Hacker News new | ask | show | jobs
by andrehacker 440 days ago
Well, yes and no. For many people in our profession, anything related to computers is thought to have started in the late 70s when computers became things that worked outside of elaborate data centers. It is somewhat amusing that the collective memory now is that the mouse and GUI were invented by Xerox, virtualization is thought to be a thing from the late 90s, and touch screens are from the 2000s, even though all that technology was around since the 60s. We must have driven the old-timers nuts with all the widespread mainstream bragging about our “inventions”.
1 comments

Yeah, I always struggle with how to describe what Xerox invented GUIwise. Sutherland's SKETCHPAD in 01963 had an interactive CAD graphical user interface with windows, icons, and a pointer—but no menus, overlapping windows, or desktop, and not much text (it slowed the display list redraw down a lot). NLS had white backgrounds, hypertext, and a mouse, but still no command menus or WYSIWYG editing or overlapping windows.
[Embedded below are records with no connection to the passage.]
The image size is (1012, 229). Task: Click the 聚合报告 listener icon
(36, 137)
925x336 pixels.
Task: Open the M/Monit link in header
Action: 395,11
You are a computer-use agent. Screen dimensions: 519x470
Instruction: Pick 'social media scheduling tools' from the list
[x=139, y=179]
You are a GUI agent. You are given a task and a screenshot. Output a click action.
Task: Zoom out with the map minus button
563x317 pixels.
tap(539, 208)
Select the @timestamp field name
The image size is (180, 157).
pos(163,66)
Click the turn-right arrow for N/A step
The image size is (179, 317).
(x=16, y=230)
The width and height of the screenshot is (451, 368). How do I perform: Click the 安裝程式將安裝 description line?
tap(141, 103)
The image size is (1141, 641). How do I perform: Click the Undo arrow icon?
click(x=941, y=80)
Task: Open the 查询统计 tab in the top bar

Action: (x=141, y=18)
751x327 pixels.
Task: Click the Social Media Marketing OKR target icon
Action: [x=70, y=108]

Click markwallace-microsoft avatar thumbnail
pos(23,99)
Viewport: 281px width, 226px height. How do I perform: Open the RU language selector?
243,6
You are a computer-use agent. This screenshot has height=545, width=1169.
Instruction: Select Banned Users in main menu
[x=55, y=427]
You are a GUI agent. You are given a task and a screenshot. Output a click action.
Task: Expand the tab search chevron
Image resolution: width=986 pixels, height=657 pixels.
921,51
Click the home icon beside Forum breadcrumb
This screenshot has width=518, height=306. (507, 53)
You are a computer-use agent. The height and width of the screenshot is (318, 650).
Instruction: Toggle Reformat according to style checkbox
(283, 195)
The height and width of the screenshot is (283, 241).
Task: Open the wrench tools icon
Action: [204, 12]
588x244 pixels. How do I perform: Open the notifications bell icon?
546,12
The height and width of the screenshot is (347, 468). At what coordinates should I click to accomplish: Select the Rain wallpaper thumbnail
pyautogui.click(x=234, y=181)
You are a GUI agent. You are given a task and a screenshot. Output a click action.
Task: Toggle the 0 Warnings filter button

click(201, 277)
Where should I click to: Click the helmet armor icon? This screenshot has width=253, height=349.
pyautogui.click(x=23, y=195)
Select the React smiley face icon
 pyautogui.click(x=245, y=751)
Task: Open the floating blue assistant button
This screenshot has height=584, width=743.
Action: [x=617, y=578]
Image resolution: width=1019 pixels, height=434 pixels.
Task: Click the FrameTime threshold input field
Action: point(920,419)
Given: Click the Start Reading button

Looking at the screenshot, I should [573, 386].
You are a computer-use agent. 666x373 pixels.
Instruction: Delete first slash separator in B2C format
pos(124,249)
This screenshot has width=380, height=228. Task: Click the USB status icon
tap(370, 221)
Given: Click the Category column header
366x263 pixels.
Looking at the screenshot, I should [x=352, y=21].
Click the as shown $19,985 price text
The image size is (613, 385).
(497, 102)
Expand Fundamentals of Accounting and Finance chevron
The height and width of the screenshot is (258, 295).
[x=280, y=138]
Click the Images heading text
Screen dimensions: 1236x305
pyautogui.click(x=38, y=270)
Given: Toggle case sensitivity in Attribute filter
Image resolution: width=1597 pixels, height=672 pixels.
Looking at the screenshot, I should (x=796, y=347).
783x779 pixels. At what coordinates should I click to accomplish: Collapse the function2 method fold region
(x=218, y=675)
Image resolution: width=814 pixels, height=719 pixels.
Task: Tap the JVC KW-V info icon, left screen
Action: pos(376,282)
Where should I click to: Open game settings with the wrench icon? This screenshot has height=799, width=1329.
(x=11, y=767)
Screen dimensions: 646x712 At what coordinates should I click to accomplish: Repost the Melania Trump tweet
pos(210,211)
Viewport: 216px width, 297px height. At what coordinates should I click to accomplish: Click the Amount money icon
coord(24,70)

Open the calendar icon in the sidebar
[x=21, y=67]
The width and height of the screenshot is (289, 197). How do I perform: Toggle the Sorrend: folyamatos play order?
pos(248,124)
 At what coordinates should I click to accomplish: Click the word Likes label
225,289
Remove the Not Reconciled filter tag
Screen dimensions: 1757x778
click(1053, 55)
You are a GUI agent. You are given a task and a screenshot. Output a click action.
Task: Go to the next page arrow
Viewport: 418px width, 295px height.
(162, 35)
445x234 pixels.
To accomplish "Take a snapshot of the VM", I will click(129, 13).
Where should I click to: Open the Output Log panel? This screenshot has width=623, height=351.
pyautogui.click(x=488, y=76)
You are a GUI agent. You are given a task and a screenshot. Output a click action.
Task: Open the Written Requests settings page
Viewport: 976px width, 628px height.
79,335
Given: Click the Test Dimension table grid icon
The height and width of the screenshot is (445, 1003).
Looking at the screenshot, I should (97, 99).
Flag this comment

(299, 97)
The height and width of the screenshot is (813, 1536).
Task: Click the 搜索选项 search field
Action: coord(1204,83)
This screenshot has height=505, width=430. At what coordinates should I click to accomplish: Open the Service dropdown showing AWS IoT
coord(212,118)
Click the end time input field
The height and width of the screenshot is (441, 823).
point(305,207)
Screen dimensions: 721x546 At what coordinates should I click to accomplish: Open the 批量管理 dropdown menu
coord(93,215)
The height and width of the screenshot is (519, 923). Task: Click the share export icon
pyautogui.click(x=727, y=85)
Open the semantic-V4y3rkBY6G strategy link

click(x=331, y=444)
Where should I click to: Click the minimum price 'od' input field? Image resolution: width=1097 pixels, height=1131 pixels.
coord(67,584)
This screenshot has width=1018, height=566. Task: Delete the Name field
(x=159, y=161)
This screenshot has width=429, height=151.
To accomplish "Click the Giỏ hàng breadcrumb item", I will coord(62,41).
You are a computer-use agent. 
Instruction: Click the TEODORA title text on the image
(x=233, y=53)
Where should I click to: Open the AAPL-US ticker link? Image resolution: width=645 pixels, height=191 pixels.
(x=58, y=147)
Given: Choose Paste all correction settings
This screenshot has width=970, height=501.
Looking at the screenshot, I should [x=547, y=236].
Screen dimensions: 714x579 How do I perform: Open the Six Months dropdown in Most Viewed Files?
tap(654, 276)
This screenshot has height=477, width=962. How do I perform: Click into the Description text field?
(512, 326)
You issued textual commands to make edits to the displayed text. What I'm using now to write this is recognizably "the same thing" as Smalltalk-76 in a way that Smalltalk-76 wasn't the same thing as Smalltalk-72 or NLS or Sketchpad.

So, "the desktop GUI"? But Smalltalk-80 didn't have a desktop in the sense of a place to represent your files with icons, even if Star did. WYSIWYG? Direct manipulation? But Shneiderman's #1 example of "direct manipulation" is Emacs.

But it's also recognizably "the same" as medieval manuscripts in many ways!